begin TEXT SEGMENT
As we progress to being able to design and build (consistently!) more neutral loudspeakers the differences will progressively disappear, as they have in well designed electronics. The room resonance effects at low frequencies become the dominant factor in real-world installations, and these can only be dealt with in-situ. Another topic, which is covered in Chapter 8. Overall room acoustics will always be an audible factor, but as discussed in Section 7.6.2 it is clear that humans adapt to "normalize" much of the room effect. To a substantial extent we are able to separate the sound source from the room sound. It is why we enjoy live music in many different venues - the room sounds are distinctive, but the Steinway, the Stradivarius and the vocalists are still timbrally intact.

Ralph_Cramden · Apr 15, 2023

Floyd Toole said:
Among the products evaluated was the Mirage M1, possibly the first well-designed dipole loudspeaker.
end TEXT SEGMENT
begin AVAILABLE DATA
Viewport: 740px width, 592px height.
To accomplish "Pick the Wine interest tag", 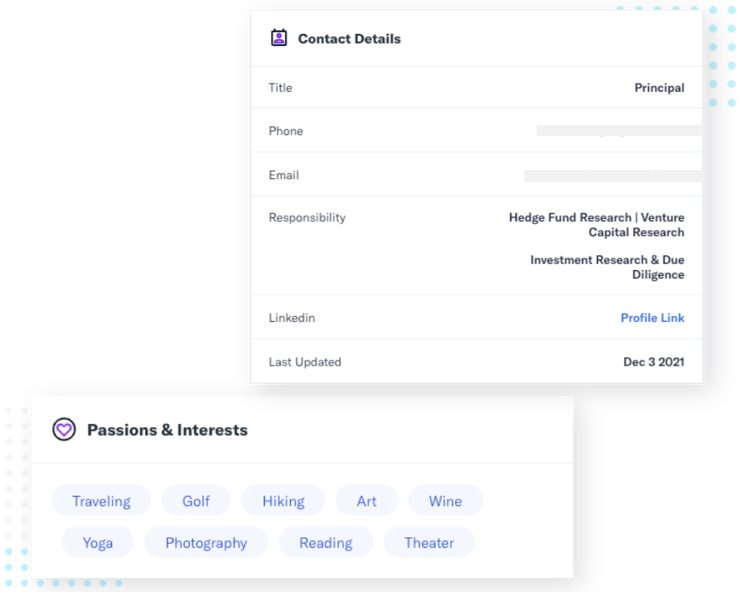I will [x=446, y=500].
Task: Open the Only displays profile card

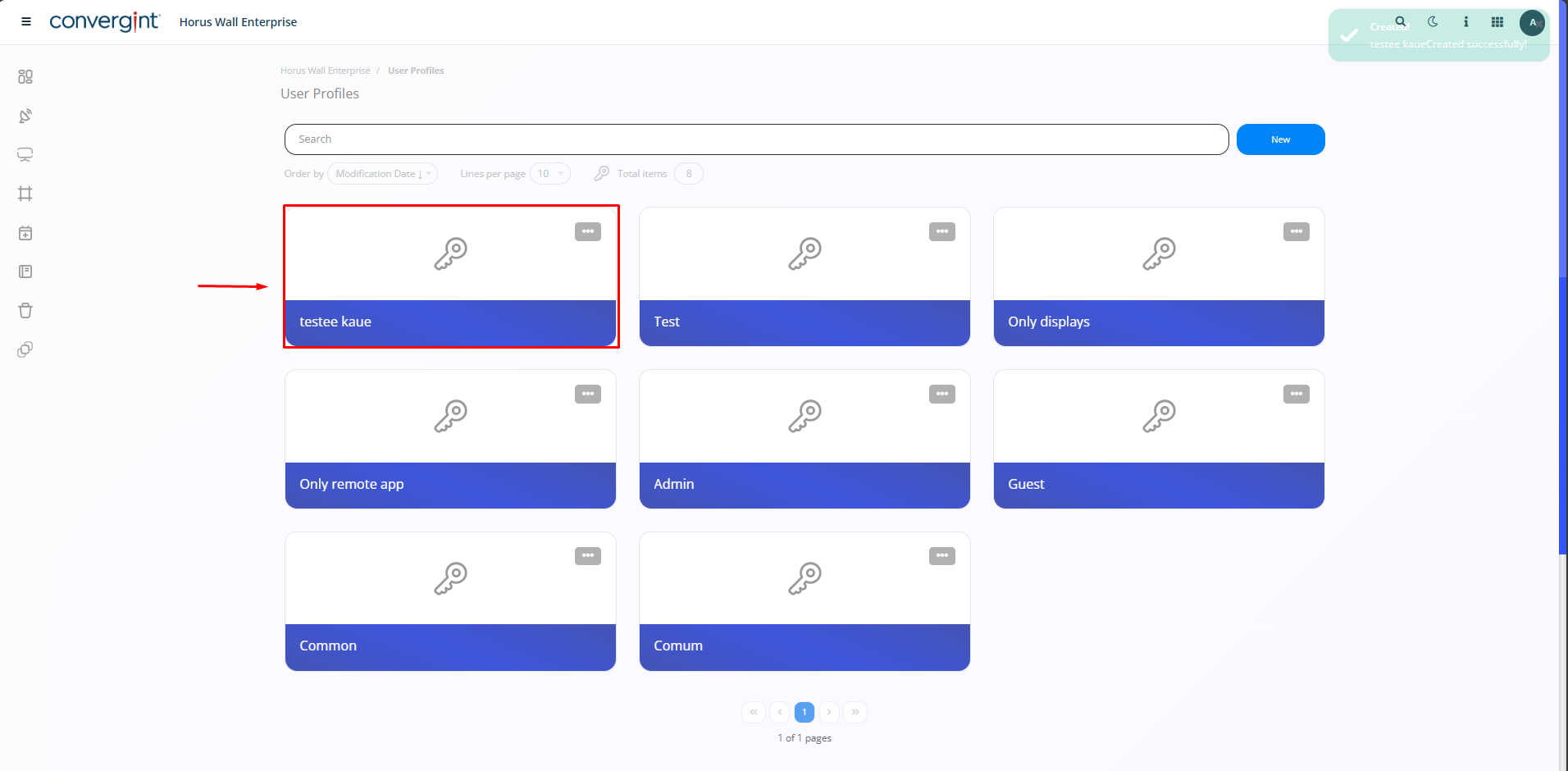Action: [x=1158, y=277]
end AVAILABLE DATA
◆ SET TASK A: Name the sound sources that the loudspeaker thread says still sound timbrally intact in live venues.
◆ SET TASK B: Copy out the loudspeaker thread word for word, everything from "As we progress" down to "still timbrally intact.".
◆ SET TASK C: Carry the loudspeaker thread forward with the next part, starting after its last sentence.

◆ RESPONSE A: the Steinway, the Stradivarius, the vocalists

◆ RESPONSE B:
As we progress to being able to design and build (consistently!) more neutral loudspeakers the differences will progressively disappear, as they have in well designed electronics. The room resonance effects at low frequencies become the dominant factor in real-world installations, and these can only be dealt with in-situ. Another topic, which is covered in Chapter 8. Overall room acoustics will always be an audible factor, but as discussed in Section 7.6.2 it is clear that humans adapt to "normalize" much of the room effect. To a substantial extent we are able to separate the sound source from the room sound. It is why we enjoy live music in many different venues - the room sounds are distinctive, but the Steinway, the Stradivarius and the vocalists are still timbrally intact.

◆ RESPONSE C:
Uh-oh. Peter J Walker's ESL-63 wasn't a well-designed dipole?

Blumlein 88 · Apr 15, 2023

Ralph_Cramden said:
Uh-oh. Peter J Walker's ESL-63 wasn't a well-designed dipole?

Well Mr. Walker's wonderful design didn't do well in the tests vs some other speakers. BTW, the Mirage speakers were bipoles. Meaning the sound from front and back were in phase. Panels are dipoles where the front and rear sound is out of phase. That is why the M1s were almost omni-directional over some of the frequency range.

And in case you think me anti-panel or Quad, I owned ESL-63s for a decade as well as a few other ESL panel speakers.

Floyd Toole · Apr 15, 2023

Ralph_Cramden said:
Uh-oh. Peter J Walker's ESL-63 wasn't a well-designed dipole?

Uh-oh, I goofed - actually I just discovered that spell check does not like what I typed: "bipole" The M1 was a bipole - equal sound same polarity radiated front and back. Thanks for noticing, I corrected it.

The Quad was a good design. I knew Peter Walker; a clever man and a true gentleman with whom I shared a few Scotches in his living room.

MediumRare · Apr 15, 2023

@Floyd Toole said: However, if it is all to come together to provide state-of-the-art sound reproduction in our homes, the process must begin with “neutral”, resonance-free loudspeakers. They cannot be reliably identified in steady-state room curves, only anechoic data - or elaborate double-blind listening - can tell the tale.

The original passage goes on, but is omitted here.